Le concert s'est terminé. On a gentiment fini la bouteille en papotant et puis on a demandé l'addition. C'est le gars qui nous avait servi, un moustachu de trente-cinq ans environ, habillé décontracté, qui s'est approché. Il nous a dit :

  • « Vous êtes des étudiants du CMA ? »

  • « Oui ! »

  • « Vous êtes des musicos, alors ? »

  • «  Oui ! »

  • « Vous êtes plutôt fauchés, du coup ? »

  • «  ... Oui. »

  • « Ah bah alors, laissez tomber. C'est pour nous ! Allez, bonne soirée, les jeunes ! »

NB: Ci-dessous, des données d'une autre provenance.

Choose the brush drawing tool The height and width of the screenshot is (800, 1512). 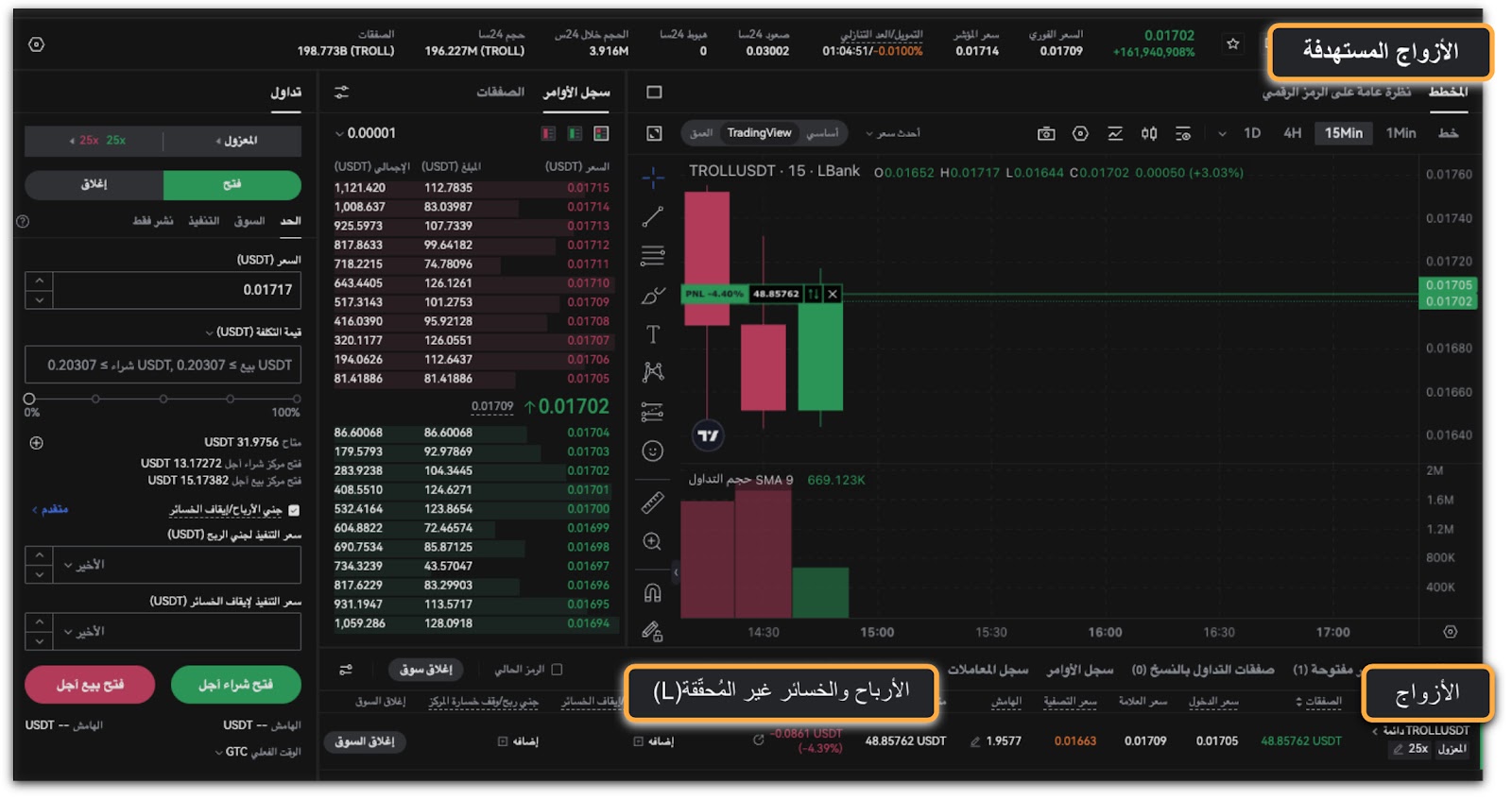(x=653, y=296)
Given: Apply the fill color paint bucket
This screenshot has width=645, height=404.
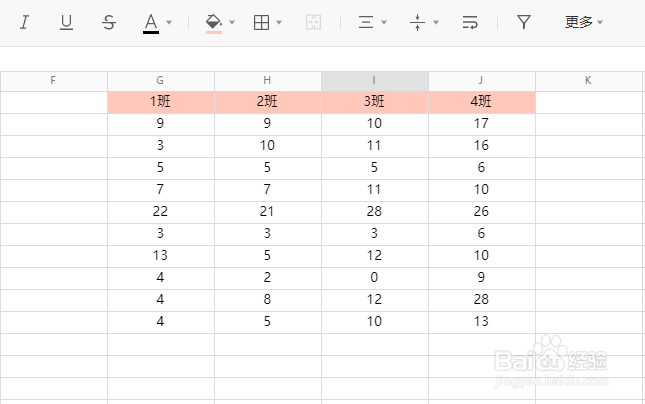Looking at the screenshot, I should tap(213, 22).
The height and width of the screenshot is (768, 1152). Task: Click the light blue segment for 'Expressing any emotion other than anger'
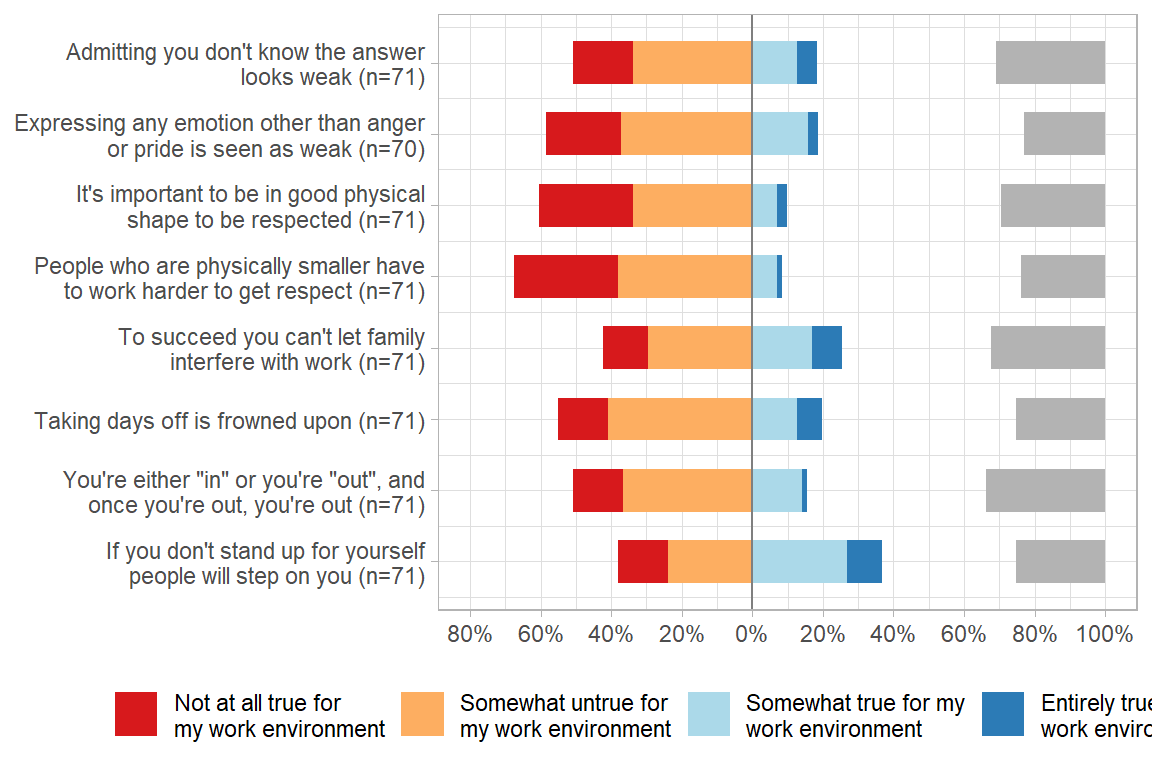[x=779, y=134]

Ce cadeau est le plus beau cadeau qu'on m'ait donné de toute ma vie. Et ça non plus, les promeneurs en yacht, ne sauront jamais le bien que ça fait.

 


Publié le 03/05/2022
Commentaires
Publié le 06/05/2022
Merci beaucoup, une très belle chute qui vient couronner un texte plein car passionné, et à la description rigoureuse et suffisante pour nous embarquer. Les plus belles choses qui nous arrivent sont toujours celles qui nous manquent le plus…
Publié le 07/05/2022
Et ici, j'ai pris beaucoup de plaisir à écrire cette description qui me semblait utile. Merci !
Publié le 07/05/2022
Et ici, j'ai pris beaucoup de plaisir à écrire cette description qui me semblait utile. Merci !
Publié le 11/05/2022
Avec entrain, tu nous emportes jusqu’à la chute finale et tu nous fais sourire ! Merci Patrice pour ce souvenir précieux de musicos fauchés :)
Publié le 11/05/2022
Merci à toi pour tes mots sur les miens. ;-)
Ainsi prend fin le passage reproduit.